Will you copy out the full listing below, substituting "This image" for every "This screenshot" and leaving everything else unchanged? Omit the pictures.

Records supplied.

-- Start --

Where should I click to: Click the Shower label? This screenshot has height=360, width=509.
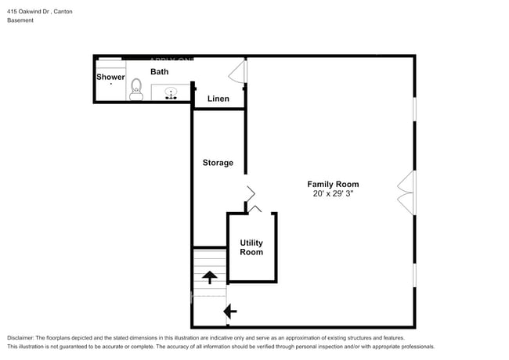110,77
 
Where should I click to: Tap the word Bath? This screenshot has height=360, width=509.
159,72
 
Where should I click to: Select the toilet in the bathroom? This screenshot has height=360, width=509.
136,89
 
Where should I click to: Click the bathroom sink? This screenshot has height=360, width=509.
171,93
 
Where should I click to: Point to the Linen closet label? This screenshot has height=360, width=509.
218,99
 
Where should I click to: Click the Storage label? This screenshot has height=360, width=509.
218,163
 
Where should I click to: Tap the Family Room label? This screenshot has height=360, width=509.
333,185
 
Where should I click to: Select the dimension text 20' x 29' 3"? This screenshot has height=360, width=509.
333,195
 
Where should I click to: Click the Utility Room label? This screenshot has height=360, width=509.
251,247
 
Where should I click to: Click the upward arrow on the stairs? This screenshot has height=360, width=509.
209,276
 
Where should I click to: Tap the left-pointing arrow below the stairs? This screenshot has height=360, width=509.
230,311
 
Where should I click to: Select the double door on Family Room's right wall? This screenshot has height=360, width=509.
406,193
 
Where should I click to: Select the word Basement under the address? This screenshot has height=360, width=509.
21,20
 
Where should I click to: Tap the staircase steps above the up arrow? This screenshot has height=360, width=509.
209,257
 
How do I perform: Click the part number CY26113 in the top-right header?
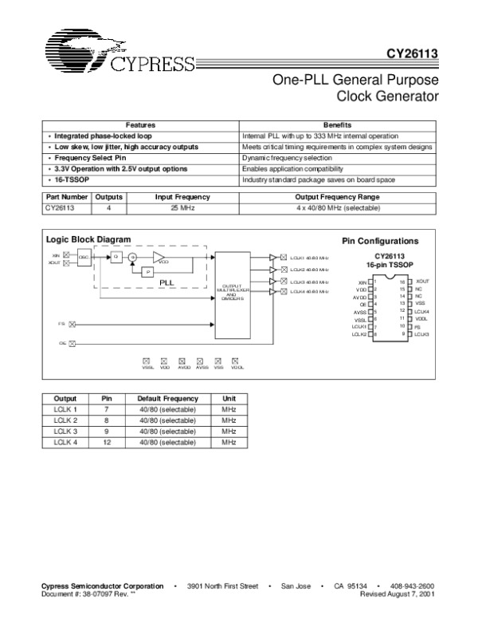tap(410, 55)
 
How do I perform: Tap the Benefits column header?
tap(338, 125)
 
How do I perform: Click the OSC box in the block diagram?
tap(83, 257)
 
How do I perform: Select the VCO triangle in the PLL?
tap(160, 257)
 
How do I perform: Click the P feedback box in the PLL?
tap(146, 272)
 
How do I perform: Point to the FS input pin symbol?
tap(72, 325)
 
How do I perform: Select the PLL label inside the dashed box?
tap(167, 282)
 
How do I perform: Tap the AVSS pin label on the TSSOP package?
tap(361, 311)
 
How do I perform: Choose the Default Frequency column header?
tap(167, 397)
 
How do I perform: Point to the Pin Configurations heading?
tap(381, 240)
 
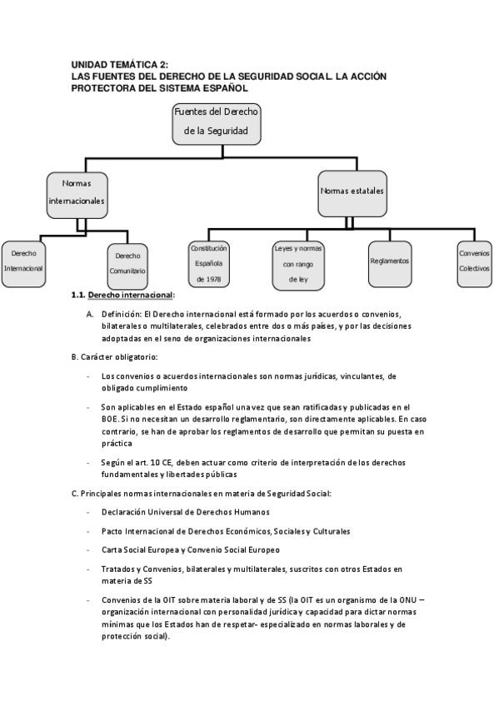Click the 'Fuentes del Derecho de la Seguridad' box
pos(217,124)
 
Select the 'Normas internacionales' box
pos(77,195)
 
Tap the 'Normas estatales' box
pos(352,194)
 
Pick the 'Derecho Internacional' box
pos(23,264)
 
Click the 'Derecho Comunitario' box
pos(127,266)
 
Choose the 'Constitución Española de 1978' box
pos(208,264)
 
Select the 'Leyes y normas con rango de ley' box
pos(298,266)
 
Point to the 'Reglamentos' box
pos(390,264)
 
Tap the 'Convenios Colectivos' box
pos(474,264)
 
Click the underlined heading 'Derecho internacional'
pos(130,296)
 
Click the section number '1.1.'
pos(78,296)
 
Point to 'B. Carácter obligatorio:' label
pos(114,357)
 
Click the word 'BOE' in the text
pos(110,420)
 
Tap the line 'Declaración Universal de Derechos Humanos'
pos(186,512)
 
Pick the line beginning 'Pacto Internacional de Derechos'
pos(226,531)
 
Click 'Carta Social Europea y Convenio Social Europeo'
pos(191,549)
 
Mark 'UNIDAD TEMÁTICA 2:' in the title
pos(120,65)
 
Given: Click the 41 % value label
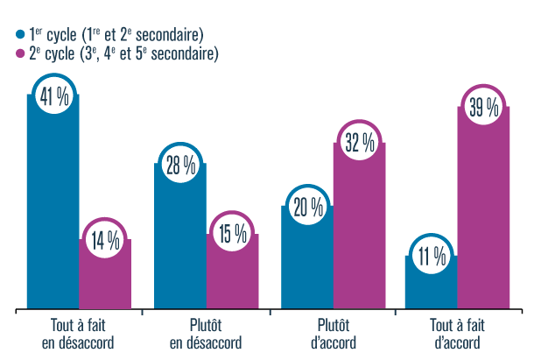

-- End --

Task solution.
Where should I click to: Click the Shower label? This image has height=360, width=509.
110,77
 
Where should I click to: Tap the word Bath? This image has height=360, width=509.
159,72
 
Where should I click to: Select the toilet in the bathroom? This image has height=360, width=509.
136,89
 
Where should I click to: Click the bathroom sink? This image has height=360, width=509.
171,93
 
Where should I click to: Point to the Linen closet label? This image has height=360, width=509.
218,99
 
Where should I click to: Click the Storage label? This image has height=360, width=509.
218,163
 
Where should I click to: Tap the Family Room label? This image has height=360, width=509.
333,185
 
Where should I click to: Select the dimension text 20' x 29' 3"? This image has height=360, width=509.
333,195
 
Where should I click to: Click the Utility Room label? This image has height=360, width=509.
251,247
 
Where should I click to: Click the upward arrow on the stairs? This image has height=360, width=509.
209,276
 
Where should I click to: Tap the left-pointing arrow below the stairs? This image has height=360, width=509.
230,311
 
Where should I click to: Select the double door on Family Room's right wall? This image has height=360, width=509.
406,193
 
Where should I click to: Select the word Basement under the address? This image has height=360, width=509.
21,20
 
Where should I click to: Tap the staircase steps above the up arrow? This image has height=360, width=509.
209,257
 
How do I perform: Click the part number CY26113 in the top-right header?
tap(410, 55)
 
How do I perform: Tap the Benefits column header?
tap(338, 125)
 
How do I perform: Click the OSC box in the block diagram?
tap(83, 257)
 
How do I perform: Select the VCO triangle in the PLL?
tap(160, 257)
 
How do I perform: Click the P feedback box in the PLL?
tap(146, 272)
 
How do I perform: Point to the FS input pin symbol?
tap(72, 325)
 
How do I perform: Select the PLL label inside the dashed box?
tap(167, 282)
 
How do I perform: Tap the AVSS pin label on the TSSOP package?
tap(361, 311)
 
How do I perform: Choose the Default Frequency column header?
tap(167, 397)
 
How do I perform: Point to the Pin Configurations heading?
tap(381, 240)
 
Click the 'Fuentes del Derecho de la Seguridad' box
pos(217,124)
 
Select the 'Normas internacionales' box
pos(77,195)
 
Tap the 'Normas estatales' box
pos(352,194)
 
Pick the 'Derecho Internacional' box
pos(23,264)
 
Click the 'Derecho Comunitario' box
pos(127,266)
 
Choose the 'Constitución Española de 1978' box
pos(208,264)
 
Select the 'Leyes y normas con rango de ley' box
pos(298,266)
 
Point to the 'Reglamentos' box
pos(390,264)
 
Tap the 'Convenios Colectivos' box
pos(474,264)
 
Click the underlined heading 'Derecho internacional'
pos(130,296)
 
Click the section number '1.1.'
pos(78,296)
 
Point to 'B. Carácter obligatorio:' label
pos(114,357)
 
Click the word 'BOE' in the text
pos(110,420)
 
Tap the line 'Declaración Universal de Derechos Humanos'
pos(186,512)
 
Pick the line beginning 'Pacto Internacional de Derechos'
pos(226,531)
 
Click 'Carta Social Europea y Convenio Social Europeo'
pos(191,549)
 
Mark 'UNIDAD TEMÁTICA 2:' in the title
pos(120,65)
 
Given: Click the 41 % value label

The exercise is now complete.